You are viewing a plain text version of this content. The canonical link for it is here.
Posted to solr-user@lucene.apache.org by Marian Steinbach <ma...@sendung.de> on 2011/05/17 22:48:03 UTC

Synonym mapping not working with spaces and non-ASCII characters

Hi!

I have a text field type "countystring" which I need for faceting.
This single-valued field should contain names of German counties like
"Südliche Weinstraße". No tokenizing, stemming etc. is intended. Only
one SynonymFilterFactory is applied.

    <fieldType name="countystring" class="solr.TextField">
    	<analyzer>
    		<filter class="solr.SynonymFilterFactory"
synonyms="county-corrections.txt" ignoreCase="false" expand="false"/>
    		<tokenizer class="solr.KeywordTokenizerFactory"/>
    	</analyzer>
    </fieldType>
   <field name="county" type="countystring" indexed="true"
stored="true" required="false" />


In "county-corrections.txt" (which is UTF-8-encoded) I have mappings
as the following. And some of them work, others don't:

# these are applied as expected:
Vogelbergkreis => Vogelsbergkreis
Weissenburg-Gunzenhausen => Weißenburg-Gunzenhausen

# these aren't applied:
Südliche Weinstrasse => Südliche Weinstraße
"Südliche Weinstrasse" => Südliche Weinstraße
Stadtkreis Amberg => Amberg
"Stadtkreis Amberg" => Amberg
Köthen => Anhalt-Bitterfeld
K\u00F6then => Anhalt-Bitterfeld


It seems as if only those mappings without whitespaces and without
non-ASCII-characters are accepted. As you can see, I have tried our
various thinks like quoting and encoding non-ACII-Characters in
hexadecimal notation.

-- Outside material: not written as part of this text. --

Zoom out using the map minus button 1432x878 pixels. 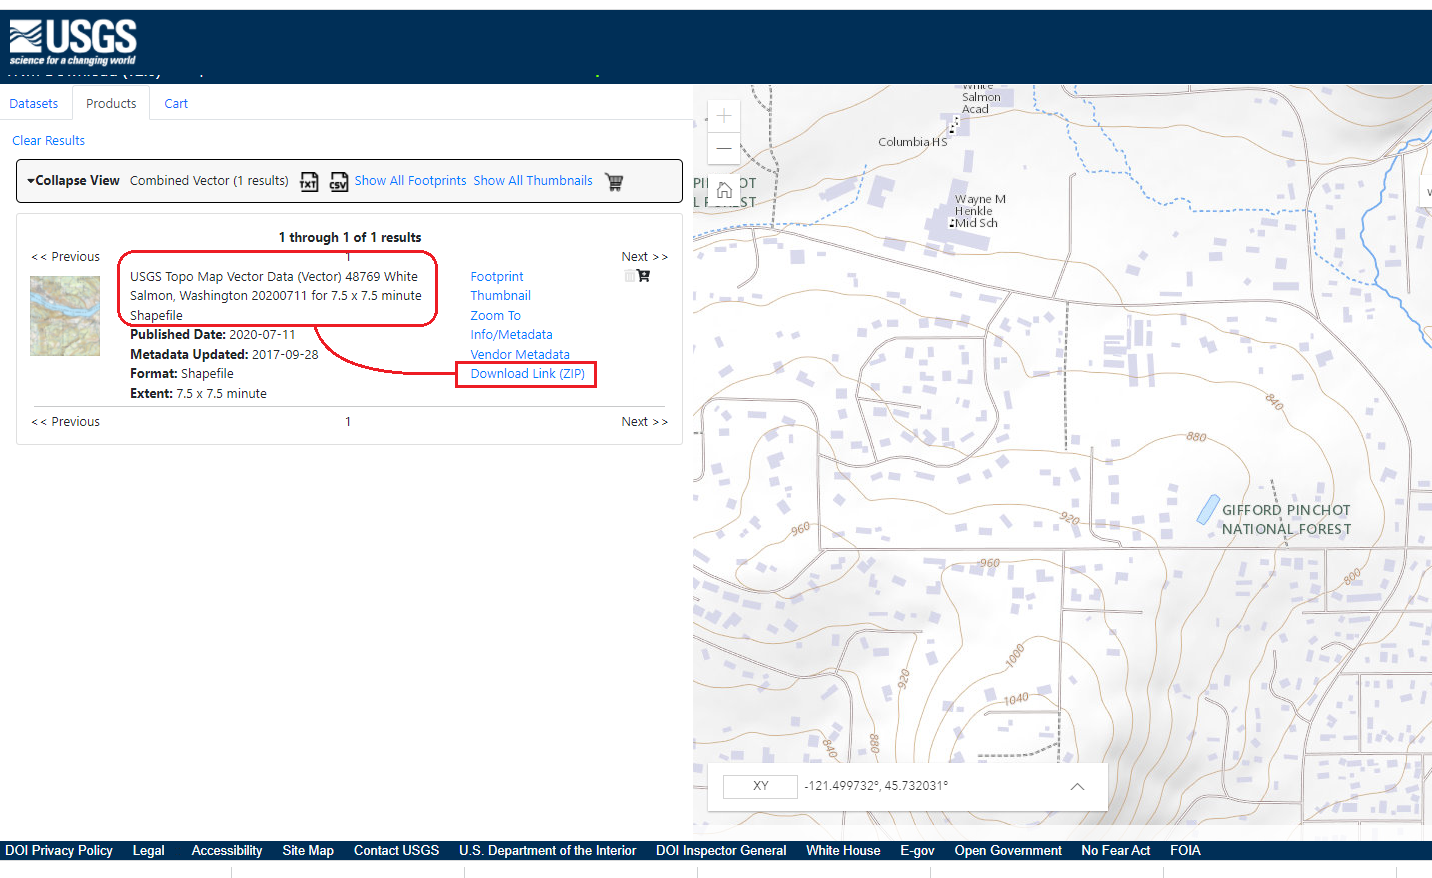tap(723, 149)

None of them seems to work.

Is there a solution?

Thanks!

Marian

Re: Synonym mapping not working with spaces and non-ASCII characters

Posted by Markus Jelsma <ma...@openindex.io>.
Hi,

Whitespace must be escaped:
Südliche\ Weinstrasse => Südliche\ Weinstraße

Haven't used non-latin characters in synonyms but it should work.

Cheers,

> Hi!
> 
> I have a text field type "countystring" which I need for faceting.
> This single-valued field should contain names of German counties like
> "Südliche Weinstraße". No tokenizing, stemming etc. is intended. Only
> one SynonymFilterFactory is applied.
> 
>     <fieldType name="countystring" class="solr.TextField">
>     	<analyzer>
>     		<filter class="solr.SynonymFilterFactory"
> synonyms="county-corrections.txt" ignoreCase="false" expand="false"/>
>     		<tokenizer class="solr.KeywordTokenizerFactory"/>
>     	</analyzer>
>     </fieldType>
>    <field name="county" type="countystring" indexed="true"
> stored="true" required="false" />
> 
> 
> In "county-corrections.txt" (which is UTF-8-encoded) I have mappings
> as the following. And some of them work, others don't:
> 
> # these are applied as expected:
> Vogelbergkreis => Vogelsbergkreis
> Weissenburg-Gunzenhausen => Weißenburg-Gunzenhausen
> 
> # these aren't applied:
> Südliche Weinstrasse => Südliche Weinstraße
> "Südliche Weinstrasse" => Südliche Weinstraße
> Stadtkreis Amberg => Amberg
> "Stadtkreis Amberg" => Amberg
> Köthen => Anhalt-Bitterfeld
> K\u00F6then => Anhalt-Bitterfeld
> 
> 
> It seems as if only those mappings without whitespaces and without
> non-ASCII-characters are accepted. As you can see, I have tried our
> various thinks like quoting and encoding non-ACII-Characters in
> hexadecimal notation. None of them seems to work.
> 
> Is there a solution?
> 
> Thanks!
> 
> Marian